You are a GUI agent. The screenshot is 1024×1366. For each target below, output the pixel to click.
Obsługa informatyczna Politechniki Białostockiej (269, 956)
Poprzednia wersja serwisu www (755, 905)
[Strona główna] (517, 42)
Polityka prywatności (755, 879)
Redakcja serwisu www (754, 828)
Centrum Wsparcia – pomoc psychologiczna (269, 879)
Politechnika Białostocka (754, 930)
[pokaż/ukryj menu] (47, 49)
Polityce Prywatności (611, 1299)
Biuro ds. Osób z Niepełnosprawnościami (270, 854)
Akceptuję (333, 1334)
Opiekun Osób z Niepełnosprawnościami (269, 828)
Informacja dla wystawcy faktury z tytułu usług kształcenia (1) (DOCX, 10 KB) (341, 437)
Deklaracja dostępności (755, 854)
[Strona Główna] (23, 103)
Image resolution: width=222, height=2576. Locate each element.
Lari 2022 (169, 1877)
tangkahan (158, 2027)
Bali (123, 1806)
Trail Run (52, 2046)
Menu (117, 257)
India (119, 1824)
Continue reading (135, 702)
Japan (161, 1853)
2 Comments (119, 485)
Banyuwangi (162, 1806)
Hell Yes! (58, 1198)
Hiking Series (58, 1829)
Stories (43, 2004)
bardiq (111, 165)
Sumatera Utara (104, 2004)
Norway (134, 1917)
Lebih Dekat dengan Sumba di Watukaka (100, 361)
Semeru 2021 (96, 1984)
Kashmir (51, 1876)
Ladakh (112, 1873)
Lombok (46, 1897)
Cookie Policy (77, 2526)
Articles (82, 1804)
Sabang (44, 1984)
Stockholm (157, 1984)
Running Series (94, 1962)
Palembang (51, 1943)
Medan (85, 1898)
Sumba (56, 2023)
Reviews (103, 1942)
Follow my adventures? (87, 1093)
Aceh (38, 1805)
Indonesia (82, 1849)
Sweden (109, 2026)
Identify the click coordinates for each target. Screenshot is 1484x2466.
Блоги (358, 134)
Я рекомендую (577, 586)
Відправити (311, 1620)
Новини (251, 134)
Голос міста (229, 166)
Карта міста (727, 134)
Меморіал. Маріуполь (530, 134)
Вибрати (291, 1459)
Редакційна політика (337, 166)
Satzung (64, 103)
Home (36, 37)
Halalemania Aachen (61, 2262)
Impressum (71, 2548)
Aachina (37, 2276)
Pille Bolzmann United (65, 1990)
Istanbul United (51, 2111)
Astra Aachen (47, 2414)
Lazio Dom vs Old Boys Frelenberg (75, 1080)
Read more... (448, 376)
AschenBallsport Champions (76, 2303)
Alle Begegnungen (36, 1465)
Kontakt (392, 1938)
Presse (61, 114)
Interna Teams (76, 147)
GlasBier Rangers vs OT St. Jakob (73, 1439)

### [TASK PROMPT]
Go through the data above and copy each line in which "Sumba" appears.

### [SOLUTION]
Lebih Dekat dengan Sumba di Watukaka (100, 361)
Sumba (56, 2023)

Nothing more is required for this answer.